§ **Text excerpt**
A nurse who administered an overdose of salt to a baby who later died has been struck off the medical register.

The concentration of sodium chloride was approximately 10 times that expected from the prescription for four-month-old Samuel McIntosh, who died at Nottingham’s Queen’s Medical Centre (QMC) in July 2009.

An inquest into the death the following year heard that two nurses who were involved in the “dreadful mistake” which led to the death could not explain how the error occurred.

The inquest heard that Sister Karen Thomas and staff nurse Louisa Swinburn were “distracted” by another staff member as they prepared a solution to correct Samuel’s low salt levels.

As a result of the mistake, Samuel was wrongly given 50ml of a sodium chloride solution despite a registrar prescribing just 5ml.

Staff nurse Swinburn was struck off by a fitness to practise panel of the conduct and competence committee of the Nursing and Midwifery Council in London today.

Tests carried out on a syringe after the mistake was spotted showed that the sodium chloride had also not been mixed with dextrose, as required by the prescription.

§ **What to work on**
[1] Reproduce the news report from "The concentration of" to "the error occurred.".
[2] According to the news report, in which hospital did Samuel McIntosh die?
[3] Condense the paragraph of the news report that begins "As a result of the mistake" into one shorter sentence.
Rely on the news report alone.

§ **Records provided**
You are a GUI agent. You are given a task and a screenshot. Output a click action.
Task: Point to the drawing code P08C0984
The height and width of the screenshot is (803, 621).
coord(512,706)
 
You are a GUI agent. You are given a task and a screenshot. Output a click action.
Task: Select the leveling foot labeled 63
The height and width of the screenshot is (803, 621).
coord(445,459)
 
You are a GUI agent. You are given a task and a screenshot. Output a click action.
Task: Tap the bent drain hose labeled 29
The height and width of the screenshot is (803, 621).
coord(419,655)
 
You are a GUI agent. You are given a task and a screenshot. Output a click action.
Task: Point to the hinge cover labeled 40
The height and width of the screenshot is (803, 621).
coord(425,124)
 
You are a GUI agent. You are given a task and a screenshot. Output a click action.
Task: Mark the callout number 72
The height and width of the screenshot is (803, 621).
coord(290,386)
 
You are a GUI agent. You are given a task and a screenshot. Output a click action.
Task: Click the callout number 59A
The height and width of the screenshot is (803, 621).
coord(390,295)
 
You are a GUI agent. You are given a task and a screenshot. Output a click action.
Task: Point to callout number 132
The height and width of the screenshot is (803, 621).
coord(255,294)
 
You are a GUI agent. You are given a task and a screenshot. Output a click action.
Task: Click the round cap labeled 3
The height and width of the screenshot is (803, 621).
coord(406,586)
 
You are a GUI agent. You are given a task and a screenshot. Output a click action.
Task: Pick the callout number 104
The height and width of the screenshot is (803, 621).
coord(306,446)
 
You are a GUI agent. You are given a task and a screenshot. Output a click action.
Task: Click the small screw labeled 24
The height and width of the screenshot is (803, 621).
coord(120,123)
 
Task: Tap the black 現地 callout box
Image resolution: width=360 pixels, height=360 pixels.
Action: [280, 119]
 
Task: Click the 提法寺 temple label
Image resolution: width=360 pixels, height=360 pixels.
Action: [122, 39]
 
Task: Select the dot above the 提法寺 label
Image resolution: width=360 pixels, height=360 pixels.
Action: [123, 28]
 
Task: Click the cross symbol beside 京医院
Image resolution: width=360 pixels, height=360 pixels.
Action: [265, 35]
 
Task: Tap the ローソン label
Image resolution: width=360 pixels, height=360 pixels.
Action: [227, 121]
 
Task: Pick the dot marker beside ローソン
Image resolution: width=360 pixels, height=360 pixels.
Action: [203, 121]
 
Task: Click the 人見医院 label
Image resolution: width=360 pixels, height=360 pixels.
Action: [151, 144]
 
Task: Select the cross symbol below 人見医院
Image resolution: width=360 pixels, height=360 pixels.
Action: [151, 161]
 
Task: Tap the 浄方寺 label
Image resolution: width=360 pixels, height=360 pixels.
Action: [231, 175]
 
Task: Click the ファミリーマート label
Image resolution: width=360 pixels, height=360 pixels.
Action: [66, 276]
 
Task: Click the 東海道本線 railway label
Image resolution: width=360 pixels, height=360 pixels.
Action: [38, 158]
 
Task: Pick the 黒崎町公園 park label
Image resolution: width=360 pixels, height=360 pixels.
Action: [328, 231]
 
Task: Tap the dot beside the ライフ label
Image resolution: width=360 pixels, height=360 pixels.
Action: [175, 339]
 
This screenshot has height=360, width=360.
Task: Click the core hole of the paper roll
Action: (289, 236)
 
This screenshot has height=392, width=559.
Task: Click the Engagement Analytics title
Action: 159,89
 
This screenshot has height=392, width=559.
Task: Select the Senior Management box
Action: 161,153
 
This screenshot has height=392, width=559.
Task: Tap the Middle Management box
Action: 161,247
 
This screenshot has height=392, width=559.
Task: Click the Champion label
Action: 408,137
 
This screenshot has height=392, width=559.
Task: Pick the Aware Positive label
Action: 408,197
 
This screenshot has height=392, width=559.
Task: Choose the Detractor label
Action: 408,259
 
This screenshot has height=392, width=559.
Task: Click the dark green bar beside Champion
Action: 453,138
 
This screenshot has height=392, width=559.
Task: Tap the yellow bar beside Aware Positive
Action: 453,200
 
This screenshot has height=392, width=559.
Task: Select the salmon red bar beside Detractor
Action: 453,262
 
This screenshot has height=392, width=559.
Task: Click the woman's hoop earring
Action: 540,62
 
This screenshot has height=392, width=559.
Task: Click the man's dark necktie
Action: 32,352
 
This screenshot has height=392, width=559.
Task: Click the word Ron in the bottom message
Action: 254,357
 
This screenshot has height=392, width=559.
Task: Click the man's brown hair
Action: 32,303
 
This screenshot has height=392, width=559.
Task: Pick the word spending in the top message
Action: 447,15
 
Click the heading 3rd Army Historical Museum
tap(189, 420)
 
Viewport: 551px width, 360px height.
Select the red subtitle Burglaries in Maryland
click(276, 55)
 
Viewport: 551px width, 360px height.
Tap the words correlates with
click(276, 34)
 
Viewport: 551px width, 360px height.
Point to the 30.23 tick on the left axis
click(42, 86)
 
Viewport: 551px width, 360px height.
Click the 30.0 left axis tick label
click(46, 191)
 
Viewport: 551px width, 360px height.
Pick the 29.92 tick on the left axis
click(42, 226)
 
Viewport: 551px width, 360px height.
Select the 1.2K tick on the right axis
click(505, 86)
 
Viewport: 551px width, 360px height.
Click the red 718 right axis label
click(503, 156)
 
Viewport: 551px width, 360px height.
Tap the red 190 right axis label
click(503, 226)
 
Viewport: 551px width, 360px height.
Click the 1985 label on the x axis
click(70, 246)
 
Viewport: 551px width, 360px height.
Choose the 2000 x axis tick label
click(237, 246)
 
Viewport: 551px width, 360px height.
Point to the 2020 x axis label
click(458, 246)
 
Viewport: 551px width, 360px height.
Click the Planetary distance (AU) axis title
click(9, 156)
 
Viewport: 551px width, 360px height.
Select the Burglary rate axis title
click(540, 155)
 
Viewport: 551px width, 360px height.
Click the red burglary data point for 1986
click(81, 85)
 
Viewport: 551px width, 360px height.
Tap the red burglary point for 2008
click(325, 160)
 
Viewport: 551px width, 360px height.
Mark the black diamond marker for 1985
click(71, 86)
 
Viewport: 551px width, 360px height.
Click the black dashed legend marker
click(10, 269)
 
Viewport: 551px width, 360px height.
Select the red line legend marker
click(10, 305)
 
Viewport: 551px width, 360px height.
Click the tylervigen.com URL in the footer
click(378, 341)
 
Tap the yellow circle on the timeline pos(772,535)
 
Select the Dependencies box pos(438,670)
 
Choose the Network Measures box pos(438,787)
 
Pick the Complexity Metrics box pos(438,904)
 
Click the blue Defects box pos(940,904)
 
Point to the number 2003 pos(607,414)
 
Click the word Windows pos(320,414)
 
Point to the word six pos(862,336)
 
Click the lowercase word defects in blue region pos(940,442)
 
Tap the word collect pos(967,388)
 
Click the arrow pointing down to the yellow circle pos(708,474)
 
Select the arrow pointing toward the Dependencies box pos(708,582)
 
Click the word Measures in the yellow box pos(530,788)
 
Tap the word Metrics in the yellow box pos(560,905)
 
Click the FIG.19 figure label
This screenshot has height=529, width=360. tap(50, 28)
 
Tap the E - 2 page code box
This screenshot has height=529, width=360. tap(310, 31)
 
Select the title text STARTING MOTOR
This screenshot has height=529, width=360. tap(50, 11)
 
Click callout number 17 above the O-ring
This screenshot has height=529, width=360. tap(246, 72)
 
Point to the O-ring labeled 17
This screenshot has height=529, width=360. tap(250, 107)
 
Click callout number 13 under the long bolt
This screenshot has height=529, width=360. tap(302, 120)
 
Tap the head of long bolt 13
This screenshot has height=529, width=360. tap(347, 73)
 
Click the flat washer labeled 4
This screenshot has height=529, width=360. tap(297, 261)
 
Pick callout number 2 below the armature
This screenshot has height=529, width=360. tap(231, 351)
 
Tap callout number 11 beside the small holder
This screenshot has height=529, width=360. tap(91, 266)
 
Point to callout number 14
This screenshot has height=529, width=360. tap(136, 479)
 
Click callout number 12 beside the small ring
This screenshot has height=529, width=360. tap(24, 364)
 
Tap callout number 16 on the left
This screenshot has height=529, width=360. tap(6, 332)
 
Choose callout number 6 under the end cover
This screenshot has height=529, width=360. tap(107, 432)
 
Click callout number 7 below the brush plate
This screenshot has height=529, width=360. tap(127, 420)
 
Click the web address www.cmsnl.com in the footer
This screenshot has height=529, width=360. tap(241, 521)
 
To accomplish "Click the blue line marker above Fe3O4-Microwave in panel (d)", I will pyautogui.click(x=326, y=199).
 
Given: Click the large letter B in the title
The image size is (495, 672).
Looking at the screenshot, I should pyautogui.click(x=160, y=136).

§ **Answers in order**
[1]
The concentration of sodium chloride was approximately 10 times that expected from the prescription for four-month-old Samuel McIntosh, who died at Nottingham’s Queen’s Medical Centre (QMC) in July 2009.

An inquest into the death the following year heard that two nurses who were involved in the “dreadful mistake” which led to the death could not explain how the error occurred.

[2] Nottingham's Queen's Medical Centre (QMC).

[3] Samuel received 50ml of sodium chloride solution instead of the 5ml a registrar prescribed.